Update the lines below by changing "Instruction" to "Directive" wherever it occurs, and leave everything else as it is.

Input records:
******************************
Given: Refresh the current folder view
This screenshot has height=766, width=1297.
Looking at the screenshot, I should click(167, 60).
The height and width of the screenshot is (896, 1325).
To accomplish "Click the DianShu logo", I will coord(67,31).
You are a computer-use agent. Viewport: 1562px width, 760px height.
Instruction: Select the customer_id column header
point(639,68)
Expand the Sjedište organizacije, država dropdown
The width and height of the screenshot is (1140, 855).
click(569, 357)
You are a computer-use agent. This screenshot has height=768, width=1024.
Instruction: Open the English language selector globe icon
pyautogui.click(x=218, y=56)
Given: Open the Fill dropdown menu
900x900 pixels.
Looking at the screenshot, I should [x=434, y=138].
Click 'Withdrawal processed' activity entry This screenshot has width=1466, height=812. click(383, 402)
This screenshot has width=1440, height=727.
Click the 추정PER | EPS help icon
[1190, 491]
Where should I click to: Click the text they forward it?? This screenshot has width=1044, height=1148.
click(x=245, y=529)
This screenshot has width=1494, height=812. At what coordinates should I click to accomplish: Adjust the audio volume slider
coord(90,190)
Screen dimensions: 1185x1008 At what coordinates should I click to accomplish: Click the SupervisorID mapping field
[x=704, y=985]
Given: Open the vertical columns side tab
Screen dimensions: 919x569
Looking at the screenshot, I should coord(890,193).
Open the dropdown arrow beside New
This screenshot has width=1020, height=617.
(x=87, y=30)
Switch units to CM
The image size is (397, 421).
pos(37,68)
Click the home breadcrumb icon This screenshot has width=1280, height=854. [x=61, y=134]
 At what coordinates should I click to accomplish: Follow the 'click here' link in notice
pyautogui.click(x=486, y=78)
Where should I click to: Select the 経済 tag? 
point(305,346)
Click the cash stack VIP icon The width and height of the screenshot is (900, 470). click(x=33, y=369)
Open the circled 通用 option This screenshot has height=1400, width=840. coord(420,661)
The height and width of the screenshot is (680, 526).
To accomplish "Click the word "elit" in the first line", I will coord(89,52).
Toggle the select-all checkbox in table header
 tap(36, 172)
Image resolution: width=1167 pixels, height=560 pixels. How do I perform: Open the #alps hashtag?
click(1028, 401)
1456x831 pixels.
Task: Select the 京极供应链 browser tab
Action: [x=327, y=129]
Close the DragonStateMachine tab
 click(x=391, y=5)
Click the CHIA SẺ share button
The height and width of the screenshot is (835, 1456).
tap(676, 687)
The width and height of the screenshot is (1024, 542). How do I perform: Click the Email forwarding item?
******************************
Solution:
Given: Refresh the current folder view
This screenshot has height=766, width=1297.
Looking at the screenshot, I should click(167, 60).
The height and width of the screenshot is (896, 1325).
To accomplish "Click the DianShu logo", I will coord(67,31).
You are a computer-use agent. Viewport: 1562px width, 760px height.
Directive: Select the customer_id column header
point(639,68)
Expand the Sjedište organizacije, država dropdown
The width and height of the screenshot is (1140, 855).
click(569, 357)
You are a computer-use agent. This screenshot has height=768, width=1024.
Directive: Open the English language selector globe icon
pyautogui.click(x=218, y=56)
Given: Open the Fill dropdown menu
900x900 pixels.
Looking at the screenshot, I should [x=434, y=138].
Click 'Withdrawal processed' activity entry This screenshot has width=1466, height=812. click(383, 402)
This screenshot has width=1440, height=727.
Click the 추정PER | EPS help icon
[1190, 491]
Where should I click to: Click the text they forward it?? This screenshot has width=1044, height=1148.
click(x=245, y=529)
This screenshot has width=1494, height=812. At what coordinates should I click to accomplish: Adjust the audio volume slider
coord(90,190)
Screen dimensions: 1185x1008 At what coordinates should I click to accomplish: Click the SupervisorID mapping field
[x=704, y=985]
Given: Open the vertical columns side tab
Screen dimensions: 919x569
Looking at the screenshot, I should coord(890,193).
Open the dropdown arrow beside New
This screenshot has width=1020, height=617.
(x=87, y=30)
Switch units to CM
The image size is (397, 421).
pos(37,68)
Click the home breadcrumb icon This screenshot has width=1280, height=854. [x=61, y=134]
 At what coordinates should I click to accomplish: Follow the 'click here' link in notice
pyautogui.click(x=486, y=78)
Where should I click to: Select the 経済 tag? 
point(305,346)
Click the cash stack VIP icon The width and height of the screenshot is (900, 470). click(x=33, y=369)
Open the circled 通用 option This screenshot has height=1400, width=840. coord(420,661)
The height and width of the screenshot is (680, 526).
To accomplish "Click the word "elit" in the first line", I will coord(89,52).
Toggle the select-all checkbox in table header
 tap(36, 172)
Image resolution: width=1167 pixels, height=560 pixels. How do I perform: Open the #alps hashtag?
click(1028, 401)
1456x831 pixels.
Task: Select the 京极供应链 browser tab
Action: [x=327, y=129]
Close the DragonStateMachine tab
 click(x=391, y=5)
Click the CHIA SẺ share button
The height and width of the screenshot is (835, 1456).
tap(676, 687)
The width and height of the screenshot is (1024, 542). How do I perform: Click the Email forwarding item?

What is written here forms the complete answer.